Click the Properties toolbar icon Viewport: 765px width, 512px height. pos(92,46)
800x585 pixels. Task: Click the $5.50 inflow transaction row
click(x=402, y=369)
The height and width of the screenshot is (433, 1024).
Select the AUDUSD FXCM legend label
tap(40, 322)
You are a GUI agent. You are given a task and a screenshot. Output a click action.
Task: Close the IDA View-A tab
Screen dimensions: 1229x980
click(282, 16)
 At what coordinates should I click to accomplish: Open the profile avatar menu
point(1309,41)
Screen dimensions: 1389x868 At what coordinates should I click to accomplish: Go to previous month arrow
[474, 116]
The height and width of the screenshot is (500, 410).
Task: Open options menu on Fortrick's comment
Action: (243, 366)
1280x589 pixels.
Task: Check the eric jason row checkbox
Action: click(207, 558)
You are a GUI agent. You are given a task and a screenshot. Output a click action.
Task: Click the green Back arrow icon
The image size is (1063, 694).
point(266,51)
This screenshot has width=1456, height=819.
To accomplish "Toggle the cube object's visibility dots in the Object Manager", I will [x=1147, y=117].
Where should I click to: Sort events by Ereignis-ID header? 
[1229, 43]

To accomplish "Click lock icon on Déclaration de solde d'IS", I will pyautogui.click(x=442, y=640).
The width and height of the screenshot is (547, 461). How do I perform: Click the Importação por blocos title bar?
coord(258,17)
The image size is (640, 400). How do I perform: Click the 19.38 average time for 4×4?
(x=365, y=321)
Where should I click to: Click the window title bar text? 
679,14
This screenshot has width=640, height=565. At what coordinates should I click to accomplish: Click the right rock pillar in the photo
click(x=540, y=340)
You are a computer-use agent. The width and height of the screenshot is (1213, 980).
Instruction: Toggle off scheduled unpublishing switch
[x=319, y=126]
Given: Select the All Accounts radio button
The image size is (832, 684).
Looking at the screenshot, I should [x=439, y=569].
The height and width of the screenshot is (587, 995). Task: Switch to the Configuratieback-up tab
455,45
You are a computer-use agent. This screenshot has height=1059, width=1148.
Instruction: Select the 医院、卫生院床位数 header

•••••

Short problem
Rewrite all of the items above, swapping "Screen dimensions" for "Display size" wherever it occurs and keeping every other part unchanged.

Answer to this exercise
Click the Properties toolbar icon Viewport: 765px width, 512px height. pos(92,46)
800x585 pixels. Task: Click the $5.50 inflow transaction row
click(x=402, y=369)
The height and width of the screenshot is (433, 1024).
Select the AUDUSD FXCM legend label
tap(40, 322)
You are a GUI agent. You are given a task and a screenshot. Output a click action.
Task: Close the IDA View-A tab
Display size: 1229x980
click(282, 16)
 At what coordinates should I click to accomplish: Open the profile avatar menu
point(1309,41)
Display size: 1389x868 At what coordinates should I click to accomplish: Go to previous month arrow
[474, 116]
The height and width of the screenshot is (500, 410).
Task: Open options menu on Fortrick's comment
Action: (243, 366)
1280x589 pixels.
Task: Check the eric jason row checkbox
Action: click(207, 558)
You are a GUI agent. You are given a task and a screenshot. Output a click action.
Task: Click the green Back arrow icon
The image size is (1063, 694).
point(266,51)
This screenshot has width=1456, height=819.
To accomplish "Toggle the cube object's visibility dots in the Object Manager", I will [x=1147, y=117].
Where should I click to: Sort events by Ereignis-ID header? 
[1229, 43]

To accomplish "Click lock icon on Déclaration de solde d'IS", I will pyautogui.click(x=442, y=640).
The width and height of the screenshot is (547, 461). How do I perform: Click the Importação por blocos title bar?
coord(258,17)
The image size is (640, 400). How do I perform: Click the 19.38 average time for 4×4?
(x=365, y=321)
Where should I click to: Click the window title bar text? 
679,14
This screenshot has width=640, height=565. At what coordinates should I click to accomplish: Click the right rock pillar in the photo
click(x=540, y=340)
You are a computer-use agent. The width and height of the screenshot is (1213, 980).
Instruction: Toggle off scheduled unpublishing switch
[x=319, y=126]
Given: Select the All Accounts radio button
The image size is (832, 684).
Looking at the screenshot, I should [x=439, y=569].
The height and width of the screenshot is (587, 995). Task: Switch to the Configuratieback-up tab
455,45
You are a computer-use agent. This screenshot has height=1059, width=1148.
Instruction: Select the 医院、卫生院床位数 header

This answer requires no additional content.